Now Smith has achieved one more of his goals: His first poetry chapbook, Poems from the Polar Circles, has just been published as an e-book, downloadable for both Kindle and Nook. "The book has a few photos and narrative interspersed with the poetry explaining the wilds and the ways of polar 'space,'" Smith explains.

An excerpt from one of the poems, "The Only Road," also serves as the epigraph for Smith's friend Lynne Cox's latest book, South With the Sun, a biography of Amundsen published last week. Smith himself also makes an appearance in the book.

You knew of marathon. It could be won, after drinks were drunk from milky fountains of quest; where star-eyed falcons stun those frozen seas -- adrift until you would wrest them, with sail of snow and sun.

This is a big season for Antarctica geeks: Exactly 100 years ago, both Scott and Amundsen began their epic treks across the Ice in search of the South Pole. Amundsen and his party arrived and planted the Norwegian flag on December 14, 1911. Scott showed up on January 17, 1912, just 34 days later.

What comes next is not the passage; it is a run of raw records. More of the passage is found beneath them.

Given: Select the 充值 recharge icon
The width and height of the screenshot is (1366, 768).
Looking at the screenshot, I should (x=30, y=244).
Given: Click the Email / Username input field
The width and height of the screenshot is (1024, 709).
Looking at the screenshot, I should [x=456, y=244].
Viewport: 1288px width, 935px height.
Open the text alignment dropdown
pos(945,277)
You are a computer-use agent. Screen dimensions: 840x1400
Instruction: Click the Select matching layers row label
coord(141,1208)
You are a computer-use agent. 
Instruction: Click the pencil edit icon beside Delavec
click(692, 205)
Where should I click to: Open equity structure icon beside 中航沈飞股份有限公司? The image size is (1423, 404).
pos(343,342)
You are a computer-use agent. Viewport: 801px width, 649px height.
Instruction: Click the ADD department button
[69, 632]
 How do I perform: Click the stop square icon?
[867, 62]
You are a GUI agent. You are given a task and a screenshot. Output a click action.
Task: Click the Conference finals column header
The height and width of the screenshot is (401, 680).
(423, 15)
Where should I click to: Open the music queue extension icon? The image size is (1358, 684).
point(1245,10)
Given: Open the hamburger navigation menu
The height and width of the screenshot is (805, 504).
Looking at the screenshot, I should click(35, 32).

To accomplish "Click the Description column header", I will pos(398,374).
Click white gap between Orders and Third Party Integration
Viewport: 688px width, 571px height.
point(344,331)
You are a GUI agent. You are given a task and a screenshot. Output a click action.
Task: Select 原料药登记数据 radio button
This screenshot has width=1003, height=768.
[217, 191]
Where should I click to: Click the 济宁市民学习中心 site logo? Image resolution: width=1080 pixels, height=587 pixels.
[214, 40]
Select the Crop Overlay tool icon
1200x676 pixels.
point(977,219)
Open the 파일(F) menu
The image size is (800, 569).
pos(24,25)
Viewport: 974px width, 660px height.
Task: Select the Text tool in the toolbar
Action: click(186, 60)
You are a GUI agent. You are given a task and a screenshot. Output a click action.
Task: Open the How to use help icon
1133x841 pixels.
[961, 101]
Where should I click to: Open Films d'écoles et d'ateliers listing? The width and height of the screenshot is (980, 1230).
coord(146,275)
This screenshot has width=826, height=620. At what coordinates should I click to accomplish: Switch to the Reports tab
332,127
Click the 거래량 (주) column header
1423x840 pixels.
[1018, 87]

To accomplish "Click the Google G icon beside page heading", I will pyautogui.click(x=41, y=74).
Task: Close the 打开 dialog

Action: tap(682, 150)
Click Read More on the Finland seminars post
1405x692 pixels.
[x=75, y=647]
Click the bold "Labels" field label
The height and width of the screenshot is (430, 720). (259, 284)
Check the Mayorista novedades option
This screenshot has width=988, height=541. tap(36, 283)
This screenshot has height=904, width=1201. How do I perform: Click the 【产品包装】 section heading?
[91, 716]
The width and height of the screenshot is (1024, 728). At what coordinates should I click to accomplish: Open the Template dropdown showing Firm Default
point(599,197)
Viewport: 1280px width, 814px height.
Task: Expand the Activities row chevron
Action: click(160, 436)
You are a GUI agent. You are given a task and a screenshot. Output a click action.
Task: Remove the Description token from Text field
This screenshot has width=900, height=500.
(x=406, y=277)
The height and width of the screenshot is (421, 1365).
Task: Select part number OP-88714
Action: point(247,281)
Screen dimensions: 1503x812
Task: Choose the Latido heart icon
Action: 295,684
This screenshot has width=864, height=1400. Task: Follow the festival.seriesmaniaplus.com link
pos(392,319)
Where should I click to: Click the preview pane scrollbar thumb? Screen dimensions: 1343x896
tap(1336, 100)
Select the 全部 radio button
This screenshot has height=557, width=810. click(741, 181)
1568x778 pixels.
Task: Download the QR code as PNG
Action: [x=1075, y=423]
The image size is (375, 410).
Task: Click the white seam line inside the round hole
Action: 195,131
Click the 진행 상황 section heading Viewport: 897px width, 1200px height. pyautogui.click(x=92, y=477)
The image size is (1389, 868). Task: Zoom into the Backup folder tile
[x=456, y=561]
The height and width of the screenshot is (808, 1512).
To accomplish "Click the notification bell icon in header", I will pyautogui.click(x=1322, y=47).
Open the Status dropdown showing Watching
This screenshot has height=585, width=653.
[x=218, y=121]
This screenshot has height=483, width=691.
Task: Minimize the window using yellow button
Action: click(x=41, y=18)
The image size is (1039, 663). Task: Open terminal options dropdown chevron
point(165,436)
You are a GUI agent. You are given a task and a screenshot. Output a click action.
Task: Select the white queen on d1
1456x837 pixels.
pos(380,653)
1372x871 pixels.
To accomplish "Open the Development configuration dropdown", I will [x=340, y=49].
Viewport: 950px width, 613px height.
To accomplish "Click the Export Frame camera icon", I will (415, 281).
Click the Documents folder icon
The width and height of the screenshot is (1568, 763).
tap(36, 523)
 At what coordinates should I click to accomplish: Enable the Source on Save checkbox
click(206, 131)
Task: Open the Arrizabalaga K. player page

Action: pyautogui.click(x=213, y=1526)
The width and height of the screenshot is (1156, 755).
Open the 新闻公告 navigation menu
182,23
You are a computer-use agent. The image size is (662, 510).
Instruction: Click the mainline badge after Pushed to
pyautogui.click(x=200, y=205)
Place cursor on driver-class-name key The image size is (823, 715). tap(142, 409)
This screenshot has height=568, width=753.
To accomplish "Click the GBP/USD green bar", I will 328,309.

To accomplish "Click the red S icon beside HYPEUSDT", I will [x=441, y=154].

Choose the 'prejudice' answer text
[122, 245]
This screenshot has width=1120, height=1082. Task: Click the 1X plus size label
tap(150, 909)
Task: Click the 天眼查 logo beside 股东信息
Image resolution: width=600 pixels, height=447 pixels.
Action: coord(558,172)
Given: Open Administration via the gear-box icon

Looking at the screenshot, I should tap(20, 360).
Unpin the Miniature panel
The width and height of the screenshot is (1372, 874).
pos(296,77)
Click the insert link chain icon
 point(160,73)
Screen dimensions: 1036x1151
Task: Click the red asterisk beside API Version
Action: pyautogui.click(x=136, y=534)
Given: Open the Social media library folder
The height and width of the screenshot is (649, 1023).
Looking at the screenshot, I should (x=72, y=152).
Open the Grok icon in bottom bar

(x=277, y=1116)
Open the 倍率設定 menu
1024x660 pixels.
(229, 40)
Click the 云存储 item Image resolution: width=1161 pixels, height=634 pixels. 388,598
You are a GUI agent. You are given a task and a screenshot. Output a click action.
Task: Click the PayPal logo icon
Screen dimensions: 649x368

Tragically, Scott and his men were caught in a blizzard on the way back to their base camp; they all died of cold and starvation. Scott's journal, though, which he kept until the very end, literally, remains one of the greatest documents of the heroic age of Antarctic exploration, which may explain why he retains a greater hold upon the popular imagination, though Cox's book may engender a greater appreciation for Amundsen who did, after all, actually come home alive.

Meanwhile, Smith continues to work on the art exhibit with Colorado, and he plans to expand his chapbook into a full-fledged collection.